È romano l'aggressore del turista tedesco di 22 anni che è stato pestato a Pescara, la sera del 10 agosto scorso. Si tratta di un rugbista di 2o anni che è finito ai domiciliari nella sua abitazione a Roma, con l'accusa di lesioni volontarie. Sul posto, sono intervenuti subito gli agenti della squadra volante, che hanno raccolto elementi importanti per individuare l'aggressore. Il ragazzo, bloccato poco dopo nei pressi del luogo dell'accaduto, è stato riconosciuto da alcuni testimoni e dal fratello della vittima.

Picchia turista fuori dal locale e lo lascia a terra svenuto.

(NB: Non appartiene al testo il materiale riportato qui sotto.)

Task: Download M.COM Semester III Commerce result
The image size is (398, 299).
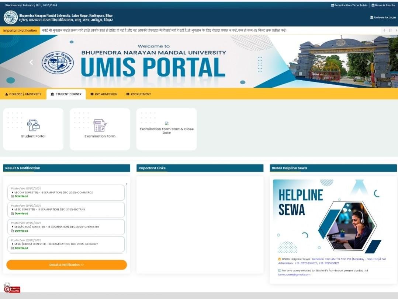Action: 21,196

Il malcapitato è stato picchiato dal giovane mentre stava trascorrendo la serata in compagnia di alcuni suoi connazionali in uno stabilimento della riviera pescarese. Uno sguardo mal interpretato avrebbe scatenato la reazione del 22enne. Lo avrebbe colpito a calci e pugni ferendolo in modo serio. Il ragazzo tedesco è trasportato in ospedale per trauma cranico e fratture al volto, con lesioni giudicate dai medici guaribili in 60 giorni.

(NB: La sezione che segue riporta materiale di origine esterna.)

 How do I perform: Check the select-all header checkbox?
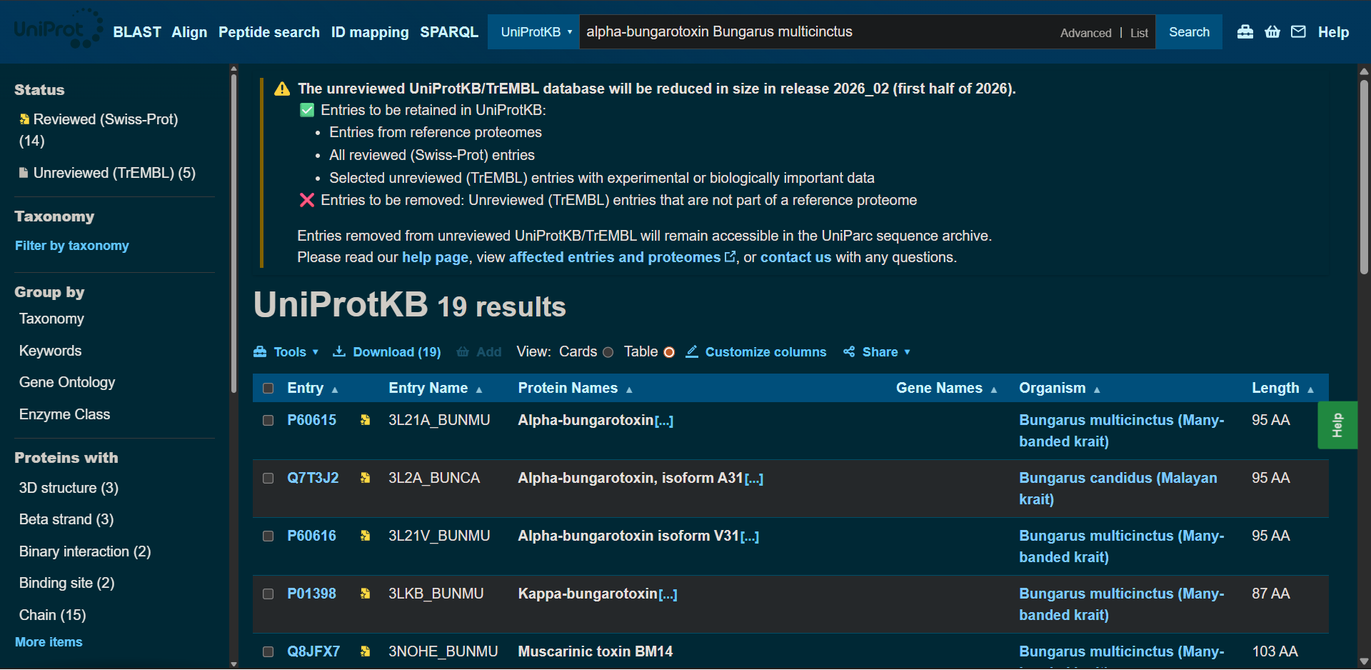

Evade dai domiciliari per una partita di rugby.

Il 20enne è finito agli arresti domiciliari nella sua casa di Roma, da cui è evaso per andare alcuni giorni a Brescia, in occasione di una partita di rugby a cui volve partecipare. È stato rintracciato dagli agenti del capoluogo lombardo e ricondotto a casa.